In a sexual identity case, students examine DNA data that shows mutations that can produce a male with XX chromosomes and a female with XY chromosomes. In other words, some people are neither fully male nor fully female. Students examine the case of a 17-year-old boy whose breasts were growing. A DNA test showed he had XX chromosomes as well as a gene normally located on the Y chromosome. The students conclude that two categories of sexes are insufficient to explain all the complexities of how humans vary in the real world.
"[This book] allows students to think about ways they can use the knowledge they are gaining outside the classroom," said Elizabeth Forrester, who teaches AP biology at The Baylor School, a private high school in Chattanooga, Tennessee. "They look at issues where there is no one right answer. It's that critical thinking that is so important."
Getting Results
As are the results. Michigan State has tracked learning in its introductory biology courses for years, partly by using a selection of questions from the Medical College Admission Test (MCAT). Luckie has been using Campbell's book for four years. Last year all of his students were in the top 20 percent of the range of scores across all previous years.
McConnell started using the book in 2014, and the percentage of her students achieving the highest scores, a four or five, on the national AP test has jumped from 46 percent to 63 percent, while the number of students in her class nearly doubled. The percentage receiving those same scores among all students in North Carolina during those years remained flat at around 30 percent.
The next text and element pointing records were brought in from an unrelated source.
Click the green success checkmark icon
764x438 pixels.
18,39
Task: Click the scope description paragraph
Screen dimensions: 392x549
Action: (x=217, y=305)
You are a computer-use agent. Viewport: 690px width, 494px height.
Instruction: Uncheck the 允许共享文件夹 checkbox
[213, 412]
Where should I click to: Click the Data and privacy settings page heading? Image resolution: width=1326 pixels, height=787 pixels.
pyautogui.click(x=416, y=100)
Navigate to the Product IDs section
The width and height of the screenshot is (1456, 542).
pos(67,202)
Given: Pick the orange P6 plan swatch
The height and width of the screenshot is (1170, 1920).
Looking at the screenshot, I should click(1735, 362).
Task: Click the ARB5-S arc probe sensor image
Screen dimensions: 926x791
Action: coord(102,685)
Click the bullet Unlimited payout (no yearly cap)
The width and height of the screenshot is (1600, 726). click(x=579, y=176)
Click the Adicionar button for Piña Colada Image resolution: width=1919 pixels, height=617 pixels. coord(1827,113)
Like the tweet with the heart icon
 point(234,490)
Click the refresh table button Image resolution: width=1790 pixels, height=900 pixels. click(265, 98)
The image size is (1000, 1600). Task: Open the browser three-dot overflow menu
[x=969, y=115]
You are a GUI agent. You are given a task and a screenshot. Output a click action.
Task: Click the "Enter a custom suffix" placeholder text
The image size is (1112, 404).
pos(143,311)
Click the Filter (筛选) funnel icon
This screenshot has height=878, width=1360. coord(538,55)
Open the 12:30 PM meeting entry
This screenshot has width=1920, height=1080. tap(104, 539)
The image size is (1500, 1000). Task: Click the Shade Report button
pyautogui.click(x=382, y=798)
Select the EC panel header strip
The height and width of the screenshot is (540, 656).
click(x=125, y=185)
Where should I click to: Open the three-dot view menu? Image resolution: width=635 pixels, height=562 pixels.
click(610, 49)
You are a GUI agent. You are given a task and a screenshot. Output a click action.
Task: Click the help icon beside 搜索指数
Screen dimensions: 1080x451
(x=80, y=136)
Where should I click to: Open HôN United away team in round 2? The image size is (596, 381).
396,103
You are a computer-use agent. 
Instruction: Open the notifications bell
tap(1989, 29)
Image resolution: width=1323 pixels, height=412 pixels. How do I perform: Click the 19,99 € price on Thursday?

Forrester said the biggest change since using Campbell's book is the conversations in class. Students increasingly ask questions, sometimes drilling down on a topic for the entire class period.
"By the end of a year, the class feels more like a lab meeting than a lecture," she said. "Students will come back and say how much their ACT scores have gone up, or a graduate will visit and say how her biology professor asked how she knows all this stuff."